EXERCISE OBJECTIVE. Copy out all of the entries exactly as they appear.
--- DATA PROVIDED ---
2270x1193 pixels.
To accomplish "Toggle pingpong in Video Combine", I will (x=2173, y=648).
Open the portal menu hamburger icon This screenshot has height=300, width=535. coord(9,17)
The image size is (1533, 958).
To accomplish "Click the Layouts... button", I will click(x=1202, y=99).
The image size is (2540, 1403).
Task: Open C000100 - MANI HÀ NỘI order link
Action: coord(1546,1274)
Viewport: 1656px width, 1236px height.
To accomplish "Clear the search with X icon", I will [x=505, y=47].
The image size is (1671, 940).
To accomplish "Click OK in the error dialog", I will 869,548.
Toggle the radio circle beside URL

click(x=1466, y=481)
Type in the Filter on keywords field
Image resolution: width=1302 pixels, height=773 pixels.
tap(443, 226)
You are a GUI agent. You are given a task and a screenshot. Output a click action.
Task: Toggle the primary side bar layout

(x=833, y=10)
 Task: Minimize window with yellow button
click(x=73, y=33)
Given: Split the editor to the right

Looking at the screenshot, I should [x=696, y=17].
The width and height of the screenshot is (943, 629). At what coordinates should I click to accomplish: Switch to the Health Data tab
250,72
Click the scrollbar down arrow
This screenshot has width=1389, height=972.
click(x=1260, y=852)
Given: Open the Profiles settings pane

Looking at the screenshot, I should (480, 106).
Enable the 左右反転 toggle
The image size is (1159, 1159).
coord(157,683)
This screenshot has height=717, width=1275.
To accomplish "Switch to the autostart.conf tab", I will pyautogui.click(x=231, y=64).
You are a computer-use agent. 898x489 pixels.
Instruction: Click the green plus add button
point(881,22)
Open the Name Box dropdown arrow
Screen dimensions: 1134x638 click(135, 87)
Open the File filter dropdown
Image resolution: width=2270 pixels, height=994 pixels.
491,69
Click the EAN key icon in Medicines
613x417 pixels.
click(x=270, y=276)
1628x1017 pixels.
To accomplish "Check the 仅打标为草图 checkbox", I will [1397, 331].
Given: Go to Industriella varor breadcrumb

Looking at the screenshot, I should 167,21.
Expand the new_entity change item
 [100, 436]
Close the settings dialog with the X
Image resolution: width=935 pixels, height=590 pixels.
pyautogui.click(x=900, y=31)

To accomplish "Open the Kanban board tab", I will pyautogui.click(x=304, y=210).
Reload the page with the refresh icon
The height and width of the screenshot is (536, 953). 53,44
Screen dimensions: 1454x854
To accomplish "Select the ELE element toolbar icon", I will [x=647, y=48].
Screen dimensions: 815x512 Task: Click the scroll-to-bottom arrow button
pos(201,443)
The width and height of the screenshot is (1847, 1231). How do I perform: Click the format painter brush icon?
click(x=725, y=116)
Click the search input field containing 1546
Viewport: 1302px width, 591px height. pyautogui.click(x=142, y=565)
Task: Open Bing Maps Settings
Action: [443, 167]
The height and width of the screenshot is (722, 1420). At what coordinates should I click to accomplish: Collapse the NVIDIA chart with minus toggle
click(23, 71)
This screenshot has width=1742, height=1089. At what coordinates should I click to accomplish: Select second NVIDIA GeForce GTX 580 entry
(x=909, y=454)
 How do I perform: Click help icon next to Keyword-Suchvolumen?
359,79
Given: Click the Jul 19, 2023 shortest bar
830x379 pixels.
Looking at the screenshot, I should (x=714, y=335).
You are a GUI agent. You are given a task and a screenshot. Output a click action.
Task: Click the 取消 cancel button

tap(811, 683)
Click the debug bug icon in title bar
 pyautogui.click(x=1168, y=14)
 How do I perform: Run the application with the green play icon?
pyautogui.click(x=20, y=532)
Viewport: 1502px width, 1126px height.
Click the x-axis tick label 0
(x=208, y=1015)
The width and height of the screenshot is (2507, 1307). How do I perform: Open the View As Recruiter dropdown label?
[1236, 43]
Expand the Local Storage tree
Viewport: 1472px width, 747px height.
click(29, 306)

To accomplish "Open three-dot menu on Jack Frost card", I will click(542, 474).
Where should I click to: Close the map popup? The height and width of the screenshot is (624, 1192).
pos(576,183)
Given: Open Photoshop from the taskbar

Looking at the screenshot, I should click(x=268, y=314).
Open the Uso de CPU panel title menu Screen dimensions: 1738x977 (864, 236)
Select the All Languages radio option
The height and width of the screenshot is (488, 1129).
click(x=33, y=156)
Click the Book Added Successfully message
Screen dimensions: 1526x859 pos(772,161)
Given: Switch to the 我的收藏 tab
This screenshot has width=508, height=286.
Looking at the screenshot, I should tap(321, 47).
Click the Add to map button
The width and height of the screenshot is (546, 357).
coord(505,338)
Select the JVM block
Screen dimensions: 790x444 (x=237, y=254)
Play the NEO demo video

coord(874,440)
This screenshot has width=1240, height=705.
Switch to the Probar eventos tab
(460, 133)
---
WRITTEN ANSWER.
2270x1193 pixels.
To accomplish "Toggle pingpong in Video Combine", I will (x=2173, y=648).
Open the portal menu hamburger icon This screenshot has height=300, width=535. coord(9,17)
The image size is (1533, 958).
To accomplish "Click the Layouts... button", I will click(x=1202, y=99).
The image size is (2540, 1403).
Task: Open C000100 - MANI HÀ NỘI order link
Action: coord(1546,1274)
Viewport: 1656px width, 1236px height.
To accomplish "Clear the search with X icon", I will [x=505, y=47].
The image size is (1671, 940).
To accomplish "Click OK in the error dialog", I will 869,548.
Toggle the radio circle beside URL

click(x=1466, y=481)
Type in the Filter on keywords field
Image resolution: width=1302 pixels, height=773 pixels.
tap(443, 226)
You are a GUI agent. You are given a task and a screenshot. Output a click action.
Task: Toggle the primary side bar layout

(x=833, y=10)
 Task: Minimize window with yellow button
click(x=73, y=33)
Given: Split the editor to the right

Looking at the screenshot, I should [x=696, y=17].
The width and height of the screenshot is (943, 629). At what coordinates should I click to accomplish: Switch to the Health Data tab
250,72
Click the scrollbar down arrow
This screenshot has width=1389, height=972.
click(x=1260, y=852)
Given: Open the Profiles settings pane

Looking at the screenshot, I should (480, 106).
Enable the 左右反転 toggle
The image size is (1159, 1159).
coord(157,683)
This screenshot has height=717, width=1275.
To accomplish "Switch to the autostart.conf tab", I will pyautogui.click(x=231, y=64).
You are a computer-use agent. 898x489 pixels.
Instruction: Click the green plus add button
point(881,22)
Open the Name Box dropdown arrow
Screen dimensions: 1134x638 click(135, 87)
Open the File filter dropdown
Image resolution: width=2270 pixels, height=994 pixels.
491,69
Click the EAN key icon in Medicines
613x417 pixels.
click(x=270, y=276)
1628x1017 pixels.
To accomplish "Check the 仅打标为草图 checkbox", I will [1397, 331].
Given: Go to Industriella varor breadcrumb

Looking at the screenshot, I should 167,21.
Expand the new_entity change item
 [100, 436]
Close the settings dialog with the X
Image resolution: width=935 pixels, height=590 pixels.
pyautogui.click(x=900, y=31)

To accomplish "Open the Kanban board tab", I will pyautogui.click(x=304, y=210).
Reload the page with the refresh icon
The height and width of the screenshot is (536, 953). 53,44
Screen dimensions: 1454x854
To accomplish "Select the ELE element toolbar icon", I will [x=647, y=48].
Screen dimensions: 815x512 Task: Click the scroll-to-bottom arrow button
pos(201,443)
The width and height of the screenshot is (1847, 1231). How do I perform: Click the format painter brush icon?
click(x=725, y=116)
Click the search input field containing 1546
Viewport: 1302px width, 591px height. pyautogui.click(x=142, y=565)
Task: Open Bing Maps Settings
Action: [443, 167]
The height and width of the screenshot is (722, 1420). At what coordinates should I click to accomplish: Collapse the NVIDIA chart with minus toggle
click(23, 71)
This screenshot has width=1742, height=1089. At what coordinates should I click to accomplish: Select second NVIDIA GeForce GTX 580 entry
(x=909, y=454)
 How do I perform: Click help icon next to Keyword-Suchvolumen?
359,79
Given: Click the Jul 19, 2023 shortest bar
830x379 pixels.
Looking at the screenshot, I should (x=714, y=335).
You are a GUI agent. You are given a task and a screenshot. Output a click action.
Task: Click the 取消 cancel button

tap(811, 683)
Click the debug bug icon in title bar
 pyautogui.click(x=1168, y=14)
 How do I perform: Run the application with the green play icon?
pyautogui.click(x=20, y=532)
Viewport: 1502px width, 1126px height.
Click the x-axis tick label 0
(x=208, y=1015)
The width and height of the screenshot is (2507, 1307). How do I perform: Open the View As Recruiter dropdown label?
[1236, 43]
Expand the Local Storage tree
Viewport: 1472px width, 747px height.
click(29, 306)

To accomplish "Open three-dot menu on Jack Frost card", I will click(542, 474).
Where should I click to: Close the map popup? The height and width of the screenshot is (624, 1192).
pos(576,183)
Given: Open Photoshop from the taskbar

Looking at the screenshot, I should click(x=268, y=314).
Open the Uso de CPU panel title menu Screen dimensions: 1738x977 (864, 236)
Select the All Languages radio option
The height and width of the screenshot is (488, 1129).
click(x=33, y=156)
Click the Book Added Successfully message
Screen dimensions: 1526x859 pos(772,161)
Given: Switch to the 我的收藏 tab
This screenshot has width=508, height=286.
Looking at the screenshot, I should tap(321, 47).
Click the Add to map button
The width and height of the screenshot is (546, 357).
coord(505,338)
Select the JVM block
Screen dimensions: 790x444 (x=237, y=254)
Play the NEO demo video

coord(874,440)
This screenshot has width=1240, height=705.
Switch to the Probar eventos tab
(460, 133)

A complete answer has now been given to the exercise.